Abstract

The emergence of ceramic specialization in past societies is often linked to shifts in the complexity of social structures, because standardized ceramic production can reflect craft specialization and the presence of elite control. Previous work on identifying specialization relies on typological or linear metric analysis. Here we demonstrate how to investigate ceramic standardization by analyzing outlines of ceramic vessels. Outline analysis is useful because, unlike more commonly-used landmark analysis methods, it can effectively quantify shape differences for objects that lack distinctive measurement points needed for landmark analysis. We demonstrate this method using pottery from Kiwulan, a large multi-component Iron Age site (CE 1350–1850) in northeastern Taiwan.

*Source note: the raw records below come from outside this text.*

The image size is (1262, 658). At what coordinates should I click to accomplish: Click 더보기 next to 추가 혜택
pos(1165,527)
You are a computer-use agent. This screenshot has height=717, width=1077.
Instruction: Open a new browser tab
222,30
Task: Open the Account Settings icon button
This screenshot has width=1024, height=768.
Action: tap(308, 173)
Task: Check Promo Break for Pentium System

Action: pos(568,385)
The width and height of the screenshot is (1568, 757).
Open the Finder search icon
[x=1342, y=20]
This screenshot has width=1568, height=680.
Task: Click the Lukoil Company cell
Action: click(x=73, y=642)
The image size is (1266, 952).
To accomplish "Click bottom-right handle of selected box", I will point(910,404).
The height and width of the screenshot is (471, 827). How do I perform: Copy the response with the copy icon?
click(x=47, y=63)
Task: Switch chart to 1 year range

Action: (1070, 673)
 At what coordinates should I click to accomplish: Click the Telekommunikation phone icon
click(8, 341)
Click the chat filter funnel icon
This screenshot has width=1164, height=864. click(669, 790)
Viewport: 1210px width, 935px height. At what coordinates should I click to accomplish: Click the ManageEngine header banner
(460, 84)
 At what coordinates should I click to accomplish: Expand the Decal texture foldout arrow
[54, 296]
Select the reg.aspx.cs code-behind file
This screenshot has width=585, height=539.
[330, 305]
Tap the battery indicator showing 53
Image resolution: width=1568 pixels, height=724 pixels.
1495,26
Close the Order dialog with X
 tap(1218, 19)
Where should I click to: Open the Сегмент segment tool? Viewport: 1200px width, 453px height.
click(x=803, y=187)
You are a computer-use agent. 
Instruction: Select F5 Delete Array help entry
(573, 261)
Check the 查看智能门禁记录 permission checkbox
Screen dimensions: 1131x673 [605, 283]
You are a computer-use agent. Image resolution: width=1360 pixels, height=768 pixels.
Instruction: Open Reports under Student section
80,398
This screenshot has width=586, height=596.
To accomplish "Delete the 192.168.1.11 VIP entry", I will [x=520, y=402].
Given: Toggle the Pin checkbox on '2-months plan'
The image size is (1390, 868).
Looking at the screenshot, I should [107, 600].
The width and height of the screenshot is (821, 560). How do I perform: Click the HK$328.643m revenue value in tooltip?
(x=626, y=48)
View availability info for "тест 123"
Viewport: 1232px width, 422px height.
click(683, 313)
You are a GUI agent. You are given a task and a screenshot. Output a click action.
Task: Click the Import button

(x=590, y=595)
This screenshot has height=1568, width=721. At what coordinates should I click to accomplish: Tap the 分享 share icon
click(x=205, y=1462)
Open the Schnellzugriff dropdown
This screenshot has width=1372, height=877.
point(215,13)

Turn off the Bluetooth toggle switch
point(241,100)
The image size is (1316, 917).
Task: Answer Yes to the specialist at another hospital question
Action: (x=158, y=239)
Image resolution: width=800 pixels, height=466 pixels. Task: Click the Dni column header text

To measure ceramic specialization, we quantified pottery standardization by analyzing shape variables with reproducible geometric morphometric methods. We computed coefficients of variation (CVs) for shape coefficients obtained by elliptical Fourier analysis to test for shape standardization. We found significant differences in pottery shape and shape standardization that indicate changes in pottery production resulting from contact with mainland Han Chinese groups in northeastern Taiwan. Our case study, which includes an openly available research compendium of R code, represents an innovative application of outline-based methods in geometric morphometry to answer the anthropological questions of craft specialization.